Detailed Description

Preanestes@s is a web based application conceived to lead patients through the preoperative period. The application includes a patient interface which offers general and individualized information on the perioperative process, with the possibility of generating a dynamic interaction between patients and medical staff. Patient interface incorporates a web based preoperative questionnaire that once fully completed, will automatically indicate which preoperative tests are necessary and will address patients to a virtual (non face to face) consultation or to traditional outpatient assessment. Both virtual and outpatient assessment will be performed by an anesthesiologist. The web based questionnaire will automatically assign patients an ASA grade (from the American Society of Anesthesia Physical Status Classification); this being the determining variable, although not the only one, when directing patients to the virtual or face-to-face consultation.The questionnaire therefore serves both for collection of clinical information, and as a patient classification tool as well.

Virtual assessment will be the performed by evaluating both the filled web based questionnaire together with participants´ electronic records. Face to face assessment will be performed in the traditional way by means of an interview with the participant together with the consultation of participant´s previous electronic records.

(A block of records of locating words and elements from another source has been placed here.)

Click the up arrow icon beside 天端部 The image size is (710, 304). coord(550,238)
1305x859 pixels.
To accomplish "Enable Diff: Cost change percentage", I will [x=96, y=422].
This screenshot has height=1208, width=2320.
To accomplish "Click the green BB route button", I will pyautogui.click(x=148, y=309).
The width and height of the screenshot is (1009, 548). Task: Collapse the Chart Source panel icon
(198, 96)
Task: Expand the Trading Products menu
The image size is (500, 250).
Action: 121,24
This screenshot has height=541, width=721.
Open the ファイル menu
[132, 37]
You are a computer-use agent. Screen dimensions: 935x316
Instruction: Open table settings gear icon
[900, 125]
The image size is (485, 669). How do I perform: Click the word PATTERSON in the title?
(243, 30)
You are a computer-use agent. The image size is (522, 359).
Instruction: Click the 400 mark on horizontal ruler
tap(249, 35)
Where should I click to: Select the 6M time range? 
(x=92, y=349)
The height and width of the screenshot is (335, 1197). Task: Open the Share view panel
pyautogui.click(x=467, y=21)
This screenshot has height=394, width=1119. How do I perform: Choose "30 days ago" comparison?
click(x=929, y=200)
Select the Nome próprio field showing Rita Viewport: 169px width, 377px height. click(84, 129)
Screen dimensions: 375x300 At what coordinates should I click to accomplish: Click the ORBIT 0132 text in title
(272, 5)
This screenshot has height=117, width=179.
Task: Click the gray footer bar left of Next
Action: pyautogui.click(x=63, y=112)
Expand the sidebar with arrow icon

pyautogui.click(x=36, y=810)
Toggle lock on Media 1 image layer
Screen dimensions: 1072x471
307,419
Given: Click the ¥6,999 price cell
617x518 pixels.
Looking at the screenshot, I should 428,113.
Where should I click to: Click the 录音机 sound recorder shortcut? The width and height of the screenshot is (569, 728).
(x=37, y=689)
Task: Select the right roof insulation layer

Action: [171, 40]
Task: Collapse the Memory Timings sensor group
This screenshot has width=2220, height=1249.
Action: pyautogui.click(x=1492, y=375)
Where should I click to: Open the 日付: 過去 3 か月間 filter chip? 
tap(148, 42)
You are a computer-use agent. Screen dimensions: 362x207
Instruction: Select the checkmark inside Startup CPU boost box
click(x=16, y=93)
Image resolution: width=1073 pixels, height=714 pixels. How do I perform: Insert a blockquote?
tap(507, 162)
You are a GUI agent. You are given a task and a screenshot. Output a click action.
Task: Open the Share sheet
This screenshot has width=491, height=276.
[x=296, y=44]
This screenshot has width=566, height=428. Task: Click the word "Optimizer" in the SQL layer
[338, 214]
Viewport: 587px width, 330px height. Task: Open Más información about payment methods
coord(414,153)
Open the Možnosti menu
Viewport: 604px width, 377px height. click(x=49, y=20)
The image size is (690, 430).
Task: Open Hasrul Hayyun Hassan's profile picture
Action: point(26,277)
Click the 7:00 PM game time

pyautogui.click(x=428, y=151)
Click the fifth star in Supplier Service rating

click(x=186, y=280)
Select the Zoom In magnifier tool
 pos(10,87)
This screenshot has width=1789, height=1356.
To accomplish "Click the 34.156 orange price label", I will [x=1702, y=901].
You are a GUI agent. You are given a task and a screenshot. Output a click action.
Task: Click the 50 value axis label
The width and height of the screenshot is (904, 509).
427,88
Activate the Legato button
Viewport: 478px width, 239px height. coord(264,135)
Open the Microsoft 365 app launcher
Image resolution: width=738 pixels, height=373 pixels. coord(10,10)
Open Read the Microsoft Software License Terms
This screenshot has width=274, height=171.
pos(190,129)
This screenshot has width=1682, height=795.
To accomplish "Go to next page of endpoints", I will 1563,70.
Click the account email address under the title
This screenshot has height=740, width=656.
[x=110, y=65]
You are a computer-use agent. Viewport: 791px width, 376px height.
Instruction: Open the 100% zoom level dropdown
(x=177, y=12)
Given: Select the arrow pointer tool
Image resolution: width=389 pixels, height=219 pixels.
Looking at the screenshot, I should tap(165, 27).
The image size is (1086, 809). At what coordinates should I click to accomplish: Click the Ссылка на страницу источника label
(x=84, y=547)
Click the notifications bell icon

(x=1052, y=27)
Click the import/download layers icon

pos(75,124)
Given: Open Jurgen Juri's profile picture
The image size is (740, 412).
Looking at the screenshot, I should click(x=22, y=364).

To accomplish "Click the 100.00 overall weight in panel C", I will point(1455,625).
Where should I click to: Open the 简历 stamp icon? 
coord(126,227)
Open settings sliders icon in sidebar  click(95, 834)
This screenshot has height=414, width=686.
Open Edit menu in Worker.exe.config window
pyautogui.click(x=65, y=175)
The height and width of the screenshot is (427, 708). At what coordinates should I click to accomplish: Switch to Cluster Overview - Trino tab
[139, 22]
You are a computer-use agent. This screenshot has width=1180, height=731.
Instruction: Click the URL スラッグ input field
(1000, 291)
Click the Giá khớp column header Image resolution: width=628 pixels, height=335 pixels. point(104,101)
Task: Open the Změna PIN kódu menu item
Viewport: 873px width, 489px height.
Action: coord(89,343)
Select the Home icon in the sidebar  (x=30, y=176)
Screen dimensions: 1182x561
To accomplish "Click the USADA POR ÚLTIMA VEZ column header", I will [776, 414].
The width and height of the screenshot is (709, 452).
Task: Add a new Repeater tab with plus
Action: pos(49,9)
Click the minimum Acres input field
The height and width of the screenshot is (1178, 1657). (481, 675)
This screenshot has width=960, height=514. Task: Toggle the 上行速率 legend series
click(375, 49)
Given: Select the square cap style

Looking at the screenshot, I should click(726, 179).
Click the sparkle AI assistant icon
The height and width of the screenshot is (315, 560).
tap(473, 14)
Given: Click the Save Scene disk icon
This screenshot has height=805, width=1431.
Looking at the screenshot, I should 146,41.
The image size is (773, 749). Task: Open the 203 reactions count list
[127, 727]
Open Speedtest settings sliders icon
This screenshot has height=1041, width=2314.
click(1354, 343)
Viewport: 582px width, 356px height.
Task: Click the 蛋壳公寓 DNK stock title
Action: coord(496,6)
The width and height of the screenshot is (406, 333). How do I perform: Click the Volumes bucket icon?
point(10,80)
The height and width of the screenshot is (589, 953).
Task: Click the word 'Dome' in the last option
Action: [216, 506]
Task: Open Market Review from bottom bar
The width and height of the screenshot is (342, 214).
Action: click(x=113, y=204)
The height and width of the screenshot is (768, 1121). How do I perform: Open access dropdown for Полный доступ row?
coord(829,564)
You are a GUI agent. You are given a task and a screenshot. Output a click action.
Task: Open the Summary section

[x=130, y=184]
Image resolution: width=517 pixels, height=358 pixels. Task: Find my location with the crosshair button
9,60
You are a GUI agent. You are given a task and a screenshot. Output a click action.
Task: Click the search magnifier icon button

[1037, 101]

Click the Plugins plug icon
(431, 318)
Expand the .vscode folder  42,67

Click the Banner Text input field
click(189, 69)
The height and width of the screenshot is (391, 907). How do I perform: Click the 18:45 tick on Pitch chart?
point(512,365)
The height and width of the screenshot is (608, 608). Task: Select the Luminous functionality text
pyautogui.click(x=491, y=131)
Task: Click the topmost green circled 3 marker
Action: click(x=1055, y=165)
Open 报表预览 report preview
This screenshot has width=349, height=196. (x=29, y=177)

The virtual assessment will be reserved for participants without significant comorbidity, which would correspond to patients classified as grade ASA 1-2; this means participants without diseases or with diseases that do not significantly compromise the integrity of the participant: well-controlled hypertension, active smoking without major lung disease, non-morbid obesity, etcetera. Participants with significant comorbidity (grade ASA ≥ 3), will always be referred to a face-to-face consultation.

This study has been approved by the local Ethics Committee -Comité de Ética e Investigación de Huelva-and signed by its Secretary María Dolores Santos Rubio, date 18.12.2019.

The investigators´objective is to evaluate whether the information recorded through the web based questionnaire and the virtual assessment is of a comparable quality to that obtained with the gold standard, the traditional face to face outpatient interview.To answer this question, the investigators have designed a prospective paired stud. After obtaining the correspondent informed consent, the investigators will ask participants to fill the web based questionnaire. In participants submitted to virtual assessment after completing the questionnaire, an investigator will perform the virtual preoperative evaluation; these participants will also be submitted to traditional outpatient evaluation in order to compare both types of evaluation. In participants submitted to outpatient assessment, the investigators will compare traditional face to face visit with the questionnaire information.

The investigators will study the degree of concordance in the recording of preoperative variables between different methods (web based questionnaire, virtual assessment and outpatient assessment). The variables to be analysed are described in the Outcomes Measure section.

The investigators will also compare the suitability of information recorded in the anesthetic paper based informed consent (pIC) versus the electronic informed consent (eIC) included in the application. The investigators hypothesis is that Preanestes@s web based questionnaire together with the virtual assessment allows a collection of preoperative information at least as reliable as the classic face to face interview format.

Statistical analysis: the investigators will analyze the agreement between observers (Interrater reliability) for the qualitative variables selected, making comparisons between the different methods of recording information for each variable included in the analysis (study of paired samples). The investigators will use the Fleiss Kappa coefficient to study the concordance in the measurement of the categorical variables.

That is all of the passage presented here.